+++ Items
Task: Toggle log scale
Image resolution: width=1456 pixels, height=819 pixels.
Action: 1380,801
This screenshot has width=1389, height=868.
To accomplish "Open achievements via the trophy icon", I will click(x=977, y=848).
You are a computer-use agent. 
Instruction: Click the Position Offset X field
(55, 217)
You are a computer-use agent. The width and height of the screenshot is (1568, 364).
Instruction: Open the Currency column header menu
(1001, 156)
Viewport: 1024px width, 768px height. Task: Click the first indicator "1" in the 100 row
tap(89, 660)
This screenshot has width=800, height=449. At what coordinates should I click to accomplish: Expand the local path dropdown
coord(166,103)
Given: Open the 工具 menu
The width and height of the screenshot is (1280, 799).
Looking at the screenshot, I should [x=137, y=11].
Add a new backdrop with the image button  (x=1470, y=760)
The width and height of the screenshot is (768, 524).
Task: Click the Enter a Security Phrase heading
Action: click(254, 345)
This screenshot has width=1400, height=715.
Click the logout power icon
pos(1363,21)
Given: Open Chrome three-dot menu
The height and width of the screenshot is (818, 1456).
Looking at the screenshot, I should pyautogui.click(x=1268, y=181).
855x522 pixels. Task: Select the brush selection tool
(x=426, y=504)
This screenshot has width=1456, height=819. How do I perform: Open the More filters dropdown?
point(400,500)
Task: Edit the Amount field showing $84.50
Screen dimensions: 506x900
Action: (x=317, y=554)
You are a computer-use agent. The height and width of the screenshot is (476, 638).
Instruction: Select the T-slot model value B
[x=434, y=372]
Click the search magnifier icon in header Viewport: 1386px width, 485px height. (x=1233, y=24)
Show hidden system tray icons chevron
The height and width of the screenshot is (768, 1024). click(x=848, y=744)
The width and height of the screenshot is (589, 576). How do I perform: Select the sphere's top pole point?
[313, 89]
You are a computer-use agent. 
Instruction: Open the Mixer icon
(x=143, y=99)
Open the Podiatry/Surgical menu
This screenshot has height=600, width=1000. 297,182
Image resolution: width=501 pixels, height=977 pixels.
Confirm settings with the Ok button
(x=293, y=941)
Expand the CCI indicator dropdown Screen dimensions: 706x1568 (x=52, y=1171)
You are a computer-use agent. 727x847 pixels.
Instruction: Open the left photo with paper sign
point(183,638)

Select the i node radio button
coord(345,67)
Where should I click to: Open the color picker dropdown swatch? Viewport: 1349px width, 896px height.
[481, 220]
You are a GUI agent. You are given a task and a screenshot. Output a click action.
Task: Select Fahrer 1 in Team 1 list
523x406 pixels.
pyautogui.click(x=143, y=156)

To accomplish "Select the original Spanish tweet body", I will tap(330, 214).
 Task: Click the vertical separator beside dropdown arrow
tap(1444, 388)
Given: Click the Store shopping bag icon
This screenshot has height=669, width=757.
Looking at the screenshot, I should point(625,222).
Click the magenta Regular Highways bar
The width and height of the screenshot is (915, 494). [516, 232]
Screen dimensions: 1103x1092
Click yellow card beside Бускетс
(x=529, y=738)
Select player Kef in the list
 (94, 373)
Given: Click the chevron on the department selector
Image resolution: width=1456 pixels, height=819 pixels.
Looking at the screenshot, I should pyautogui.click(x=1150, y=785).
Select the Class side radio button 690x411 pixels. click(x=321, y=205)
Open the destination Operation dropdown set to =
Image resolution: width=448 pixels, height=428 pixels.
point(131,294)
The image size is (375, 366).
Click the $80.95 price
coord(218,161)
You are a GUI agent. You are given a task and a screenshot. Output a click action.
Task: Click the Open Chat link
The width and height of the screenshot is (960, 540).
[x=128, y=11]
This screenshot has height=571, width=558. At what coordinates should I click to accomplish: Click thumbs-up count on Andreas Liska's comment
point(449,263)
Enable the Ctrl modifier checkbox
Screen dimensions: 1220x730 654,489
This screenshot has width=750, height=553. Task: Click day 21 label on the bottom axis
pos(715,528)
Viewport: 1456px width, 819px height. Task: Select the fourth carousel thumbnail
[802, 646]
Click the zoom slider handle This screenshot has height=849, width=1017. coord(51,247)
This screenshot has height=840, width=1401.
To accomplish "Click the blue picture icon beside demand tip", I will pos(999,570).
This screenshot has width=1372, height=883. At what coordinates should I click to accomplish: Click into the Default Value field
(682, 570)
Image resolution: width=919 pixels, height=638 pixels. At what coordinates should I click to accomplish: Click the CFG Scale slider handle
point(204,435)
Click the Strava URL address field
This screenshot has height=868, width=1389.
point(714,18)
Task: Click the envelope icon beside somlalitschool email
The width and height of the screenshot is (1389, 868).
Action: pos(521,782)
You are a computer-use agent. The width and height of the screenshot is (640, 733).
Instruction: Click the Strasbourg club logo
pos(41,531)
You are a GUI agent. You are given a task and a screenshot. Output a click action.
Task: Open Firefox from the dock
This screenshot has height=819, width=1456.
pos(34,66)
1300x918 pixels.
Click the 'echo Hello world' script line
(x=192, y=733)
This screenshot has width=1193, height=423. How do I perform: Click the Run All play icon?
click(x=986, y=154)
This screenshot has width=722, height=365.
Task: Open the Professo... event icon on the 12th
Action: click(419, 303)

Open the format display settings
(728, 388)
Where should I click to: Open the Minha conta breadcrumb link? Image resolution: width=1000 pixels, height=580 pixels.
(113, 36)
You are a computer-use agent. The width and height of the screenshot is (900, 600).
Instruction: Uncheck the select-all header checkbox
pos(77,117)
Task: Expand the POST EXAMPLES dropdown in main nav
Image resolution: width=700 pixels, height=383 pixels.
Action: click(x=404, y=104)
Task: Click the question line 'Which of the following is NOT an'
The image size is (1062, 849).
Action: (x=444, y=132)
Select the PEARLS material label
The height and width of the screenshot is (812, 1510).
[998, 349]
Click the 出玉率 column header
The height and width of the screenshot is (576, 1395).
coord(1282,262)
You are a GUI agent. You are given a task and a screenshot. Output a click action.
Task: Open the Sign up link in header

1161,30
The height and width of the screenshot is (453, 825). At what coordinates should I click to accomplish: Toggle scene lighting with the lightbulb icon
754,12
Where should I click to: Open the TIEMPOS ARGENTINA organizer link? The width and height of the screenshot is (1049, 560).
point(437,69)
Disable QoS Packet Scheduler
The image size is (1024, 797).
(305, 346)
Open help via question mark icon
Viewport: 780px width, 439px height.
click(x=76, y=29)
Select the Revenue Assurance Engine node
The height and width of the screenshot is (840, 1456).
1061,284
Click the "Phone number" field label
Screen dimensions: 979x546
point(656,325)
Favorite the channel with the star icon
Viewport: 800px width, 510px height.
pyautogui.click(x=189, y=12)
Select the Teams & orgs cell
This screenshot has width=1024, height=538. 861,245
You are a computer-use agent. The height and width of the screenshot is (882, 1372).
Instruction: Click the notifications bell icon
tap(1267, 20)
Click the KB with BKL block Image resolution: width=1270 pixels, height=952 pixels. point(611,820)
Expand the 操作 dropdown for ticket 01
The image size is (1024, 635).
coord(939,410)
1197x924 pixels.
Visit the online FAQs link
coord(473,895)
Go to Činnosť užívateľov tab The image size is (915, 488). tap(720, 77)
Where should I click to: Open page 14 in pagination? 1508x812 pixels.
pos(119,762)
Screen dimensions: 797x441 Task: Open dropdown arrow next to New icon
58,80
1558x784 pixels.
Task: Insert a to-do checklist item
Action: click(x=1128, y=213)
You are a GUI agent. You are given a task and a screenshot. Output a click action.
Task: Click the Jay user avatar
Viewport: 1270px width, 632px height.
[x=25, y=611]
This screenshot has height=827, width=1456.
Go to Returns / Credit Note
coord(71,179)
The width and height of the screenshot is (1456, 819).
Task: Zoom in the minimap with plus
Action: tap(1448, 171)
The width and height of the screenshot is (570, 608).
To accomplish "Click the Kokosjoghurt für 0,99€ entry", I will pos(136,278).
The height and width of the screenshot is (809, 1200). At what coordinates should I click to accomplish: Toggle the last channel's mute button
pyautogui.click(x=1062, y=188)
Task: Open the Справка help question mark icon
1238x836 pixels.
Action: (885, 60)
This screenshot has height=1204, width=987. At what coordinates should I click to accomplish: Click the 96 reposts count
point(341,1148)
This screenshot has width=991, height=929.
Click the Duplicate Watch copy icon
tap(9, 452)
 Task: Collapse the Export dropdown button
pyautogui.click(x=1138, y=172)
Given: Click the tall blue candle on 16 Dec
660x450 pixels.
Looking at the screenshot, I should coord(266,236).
++++++
Exercise details | Reproduce the entries word for word, starting with the line that contains "Go to Činnosť" and continuing through the final entry, including both.

Result for this task |
Go to Činnosť užívateľov tab The image size is (915, 488). tap(720, 77)
Where should I click to: Open page 14 in pagination? 1508x812 pixels.
pos(119,762)
Screen dimensions: 797x441 Task: Open dropdown arrow next to New icon
58,80
1558x784 pixels.
Task: Insert a to-do checklist item
Action: click(x=1128, y=213)
You are a GUI agent. You are given a task and a screenshot. Output a click action.
Task: Click the Jay user avatar
Viewport: 1270px width, 632px height.
[x=25, y=611]
This screenshot has height=827, width=1456.
Go to Returns / Credit Note
coord(71,179)
The width and height of the screenshot is (1456, 819).
Task: Zoom in the minimap with plus
Action: tap(1448, 171)
The width and height of the screenshot is (570, 608).
To accomplish "Click the Kokosjoghurt für 0,99€ entry", I will pos(136,278).
The height and width of the screenshot is (809, 1200). At what coordinates should I click to accomplish: Toggle the last channel's mute button
pyautogui.click(x=1062, y=188)
Task: Open the Справка help question mark icon
1238x836 pixels.
Action: (885, 60)
This screenshot has height=1204, width=987. At what coordinates should I click to accomplish: Click the 96 reposts count
point(341,1148)
This screenshot has width=991, height=929.
Click the Duplicate Watch copy icon
tap(9, 452)
 Task: Collapse the Export dropdown button
pyautogui.click(x=1138, y=172)
Given: Click the tall blue candle on 16 Dec
660x450 pixels.
Looking at the screenshot, I should coord(266,236).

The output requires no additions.